What the task requires: Please restate word for word the line holding "天津市静海区唐官屯镇王善政村 (95, 2321)" and every following line through the end of the entries.

Data to use:
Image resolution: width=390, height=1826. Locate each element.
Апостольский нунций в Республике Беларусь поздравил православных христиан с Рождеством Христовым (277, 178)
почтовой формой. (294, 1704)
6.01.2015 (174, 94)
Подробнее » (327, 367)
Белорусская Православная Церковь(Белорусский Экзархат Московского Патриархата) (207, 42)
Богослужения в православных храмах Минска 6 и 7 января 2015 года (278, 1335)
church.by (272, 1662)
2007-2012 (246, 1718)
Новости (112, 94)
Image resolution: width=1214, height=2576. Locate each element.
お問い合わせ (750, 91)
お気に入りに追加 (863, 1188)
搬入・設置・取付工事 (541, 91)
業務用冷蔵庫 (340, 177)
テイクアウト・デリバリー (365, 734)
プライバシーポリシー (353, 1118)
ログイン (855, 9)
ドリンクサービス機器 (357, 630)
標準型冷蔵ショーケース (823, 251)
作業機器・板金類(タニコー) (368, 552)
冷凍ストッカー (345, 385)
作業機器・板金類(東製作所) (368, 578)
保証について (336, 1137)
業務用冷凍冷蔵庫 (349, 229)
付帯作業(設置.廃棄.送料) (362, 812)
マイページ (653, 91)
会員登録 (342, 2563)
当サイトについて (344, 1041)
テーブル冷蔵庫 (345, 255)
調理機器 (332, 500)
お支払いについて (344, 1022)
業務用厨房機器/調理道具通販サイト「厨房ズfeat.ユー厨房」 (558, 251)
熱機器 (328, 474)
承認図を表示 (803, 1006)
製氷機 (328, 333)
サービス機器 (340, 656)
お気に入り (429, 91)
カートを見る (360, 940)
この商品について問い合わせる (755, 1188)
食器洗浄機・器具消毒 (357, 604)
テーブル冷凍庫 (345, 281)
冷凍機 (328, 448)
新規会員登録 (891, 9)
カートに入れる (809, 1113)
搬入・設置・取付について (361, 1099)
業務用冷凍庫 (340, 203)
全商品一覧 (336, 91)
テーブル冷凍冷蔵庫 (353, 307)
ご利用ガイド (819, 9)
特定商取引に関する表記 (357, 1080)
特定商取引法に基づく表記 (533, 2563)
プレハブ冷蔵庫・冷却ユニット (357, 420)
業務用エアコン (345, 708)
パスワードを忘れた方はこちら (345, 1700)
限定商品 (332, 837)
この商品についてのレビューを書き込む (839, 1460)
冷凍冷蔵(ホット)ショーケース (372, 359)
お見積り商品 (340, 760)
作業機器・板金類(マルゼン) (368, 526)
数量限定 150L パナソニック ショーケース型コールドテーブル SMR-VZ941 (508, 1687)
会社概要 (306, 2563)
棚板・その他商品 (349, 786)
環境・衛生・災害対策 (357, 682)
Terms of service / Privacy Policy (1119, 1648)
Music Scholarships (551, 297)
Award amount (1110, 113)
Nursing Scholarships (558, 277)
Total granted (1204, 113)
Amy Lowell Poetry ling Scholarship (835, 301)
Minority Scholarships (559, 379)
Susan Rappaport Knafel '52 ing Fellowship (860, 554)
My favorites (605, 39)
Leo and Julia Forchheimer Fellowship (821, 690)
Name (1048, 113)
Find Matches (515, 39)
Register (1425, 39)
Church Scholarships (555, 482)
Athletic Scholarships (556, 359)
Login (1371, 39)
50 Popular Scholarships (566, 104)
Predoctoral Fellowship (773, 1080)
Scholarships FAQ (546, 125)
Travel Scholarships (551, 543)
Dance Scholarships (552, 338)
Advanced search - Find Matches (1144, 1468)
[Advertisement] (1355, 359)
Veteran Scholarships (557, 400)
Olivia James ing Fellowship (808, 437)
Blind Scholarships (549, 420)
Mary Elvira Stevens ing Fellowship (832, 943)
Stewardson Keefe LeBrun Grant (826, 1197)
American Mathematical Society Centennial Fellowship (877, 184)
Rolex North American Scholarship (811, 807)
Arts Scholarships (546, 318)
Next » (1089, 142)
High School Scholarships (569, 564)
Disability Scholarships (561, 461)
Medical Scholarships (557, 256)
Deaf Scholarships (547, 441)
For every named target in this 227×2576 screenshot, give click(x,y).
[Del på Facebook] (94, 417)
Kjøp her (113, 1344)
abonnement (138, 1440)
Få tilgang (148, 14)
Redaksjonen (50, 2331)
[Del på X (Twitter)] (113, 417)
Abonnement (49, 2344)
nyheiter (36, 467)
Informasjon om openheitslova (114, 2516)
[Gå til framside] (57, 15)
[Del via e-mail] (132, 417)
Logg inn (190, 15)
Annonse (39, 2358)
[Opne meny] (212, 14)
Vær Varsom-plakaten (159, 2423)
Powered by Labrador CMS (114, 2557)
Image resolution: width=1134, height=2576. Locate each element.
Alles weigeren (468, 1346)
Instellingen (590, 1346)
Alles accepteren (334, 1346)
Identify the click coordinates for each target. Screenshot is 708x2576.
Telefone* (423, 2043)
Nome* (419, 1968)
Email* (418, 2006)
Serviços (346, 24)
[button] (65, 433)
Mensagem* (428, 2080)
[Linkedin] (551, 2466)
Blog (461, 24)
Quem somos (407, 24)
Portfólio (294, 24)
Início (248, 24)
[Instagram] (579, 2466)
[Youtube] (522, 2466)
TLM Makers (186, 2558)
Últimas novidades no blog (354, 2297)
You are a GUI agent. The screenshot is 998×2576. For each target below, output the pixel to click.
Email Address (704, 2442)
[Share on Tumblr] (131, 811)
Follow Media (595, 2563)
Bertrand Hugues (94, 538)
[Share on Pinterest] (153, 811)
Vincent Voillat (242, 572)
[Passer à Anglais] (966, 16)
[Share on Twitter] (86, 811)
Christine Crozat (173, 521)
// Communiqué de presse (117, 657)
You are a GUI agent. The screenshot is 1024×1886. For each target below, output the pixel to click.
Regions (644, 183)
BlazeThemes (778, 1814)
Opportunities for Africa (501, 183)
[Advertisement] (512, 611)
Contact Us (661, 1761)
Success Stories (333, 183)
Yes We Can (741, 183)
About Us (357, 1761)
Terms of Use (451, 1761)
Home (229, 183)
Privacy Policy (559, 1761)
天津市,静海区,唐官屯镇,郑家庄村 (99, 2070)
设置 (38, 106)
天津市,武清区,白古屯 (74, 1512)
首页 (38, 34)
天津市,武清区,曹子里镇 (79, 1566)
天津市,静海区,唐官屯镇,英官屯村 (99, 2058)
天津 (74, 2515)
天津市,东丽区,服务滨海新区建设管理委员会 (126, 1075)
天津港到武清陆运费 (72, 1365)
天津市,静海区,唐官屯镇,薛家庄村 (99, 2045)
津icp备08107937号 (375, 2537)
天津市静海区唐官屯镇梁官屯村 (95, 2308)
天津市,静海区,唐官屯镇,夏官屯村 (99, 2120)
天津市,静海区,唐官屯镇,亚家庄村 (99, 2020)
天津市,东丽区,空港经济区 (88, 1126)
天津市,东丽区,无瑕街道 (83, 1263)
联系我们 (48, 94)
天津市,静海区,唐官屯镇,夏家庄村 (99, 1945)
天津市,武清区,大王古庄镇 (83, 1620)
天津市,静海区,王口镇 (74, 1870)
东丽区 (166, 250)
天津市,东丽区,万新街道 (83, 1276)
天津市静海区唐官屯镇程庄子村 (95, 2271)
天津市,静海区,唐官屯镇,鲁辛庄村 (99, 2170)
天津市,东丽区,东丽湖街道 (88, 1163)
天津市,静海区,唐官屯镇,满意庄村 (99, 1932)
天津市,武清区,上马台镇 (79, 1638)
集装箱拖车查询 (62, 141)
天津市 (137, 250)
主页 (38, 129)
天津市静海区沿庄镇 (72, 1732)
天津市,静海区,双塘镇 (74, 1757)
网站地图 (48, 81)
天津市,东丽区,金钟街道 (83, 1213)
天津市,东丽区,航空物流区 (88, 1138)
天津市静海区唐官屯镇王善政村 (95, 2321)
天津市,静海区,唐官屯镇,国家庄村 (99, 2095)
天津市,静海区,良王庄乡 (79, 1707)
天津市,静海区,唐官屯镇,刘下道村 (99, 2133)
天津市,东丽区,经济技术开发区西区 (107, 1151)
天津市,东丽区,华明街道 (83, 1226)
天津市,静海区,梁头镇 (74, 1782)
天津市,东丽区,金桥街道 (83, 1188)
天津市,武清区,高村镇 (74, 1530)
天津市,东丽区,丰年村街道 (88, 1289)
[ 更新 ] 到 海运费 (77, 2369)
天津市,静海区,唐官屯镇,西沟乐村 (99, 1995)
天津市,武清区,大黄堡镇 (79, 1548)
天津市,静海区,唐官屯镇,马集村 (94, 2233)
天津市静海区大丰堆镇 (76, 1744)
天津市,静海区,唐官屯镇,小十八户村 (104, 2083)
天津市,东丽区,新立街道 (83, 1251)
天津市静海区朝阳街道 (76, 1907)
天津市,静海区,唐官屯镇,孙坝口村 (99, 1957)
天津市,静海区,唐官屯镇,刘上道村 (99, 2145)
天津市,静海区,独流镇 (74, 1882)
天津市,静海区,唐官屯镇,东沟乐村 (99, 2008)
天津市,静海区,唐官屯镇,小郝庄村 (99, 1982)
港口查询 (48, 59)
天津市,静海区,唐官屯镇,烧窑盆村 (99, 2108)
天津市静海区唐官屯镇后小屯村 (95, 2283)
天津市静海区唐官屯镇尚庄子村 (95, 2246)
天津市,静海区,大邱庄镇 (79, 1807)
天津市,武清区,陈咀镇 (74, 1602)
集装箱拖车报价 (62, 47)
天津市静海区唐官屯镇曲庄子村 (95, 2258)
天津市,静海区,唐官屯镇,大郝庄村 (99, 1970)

Expected output:
天津市静海区唐官屯镇王善政村 (95, 2321)
天津市,静海区,唐官屯镇,国家庄村 (99, 2095)
天津市,静海区,良王庄乡 (79, 1707)
天津市,静海区,唐官屯镇,刘下道村 (99, 2133)
天津市,东丽区,经济技术开发区西区 (107, 1151)
天津市,东丽区,华明街道 (83, 1226)
天津市,静海区,梁头镇 (74, 1782)
天津市,东丽区,金桥街道 (83, 1188)
天津市,武清区,高村镇 (74, 1530)
天津市,东丽区,丰年村街道 (88, 1289)
[ 更新 ] 到 海运费 (77, 2369)
天津市,静海区,唐官屯镇,西沟乐村 (99, 1995)
天津市,武清区,大黄堡镇 (79, 1548)
天津市,静海区,唐官屯镇,马集村 (94, 2233)
天津市静海区大丰堆镇 (76, 1744)
天津市,静海区,唐官屯镇,小十八户村 (104, 2083)
天津市,东丽区,新立街道 (83, 1251)
天津市静海区朝阳街道 (76, 1907)
天津市,静海区,唐官屯镇,孙坝口村 (99, 1957)
天津市,静海区,唐官屯镇,刘上道村 (99, 2145)
天津市,静海区,独流镇 (74, 1882)
天津市,静海区,唐官屯镇,东沟乐村 (99, 2008)
天津市,静海区,唐官屯镇,小郝庄村 (99, 1982)
港口查询 (48, 59)
天津市,静海区,唐官屯镇,烧窑盆村 (99, 2108)
天津市静海区唐官屯镇后小屯村 (95, 2283)
天津市静海区唐官屯镇尚庄子村 (95, 2246)
天津市,静海区,大邱庄镇 (79, 1807)
天津市,武清区,陈咀镇 (74, 1602)
集装箱拖车报价 (62, 47)
天津市静海区唐官屯镇曲庄子村 (95, 2258)
天津市,静海区,唐官屯镇,大郝庄村 (99, 1970)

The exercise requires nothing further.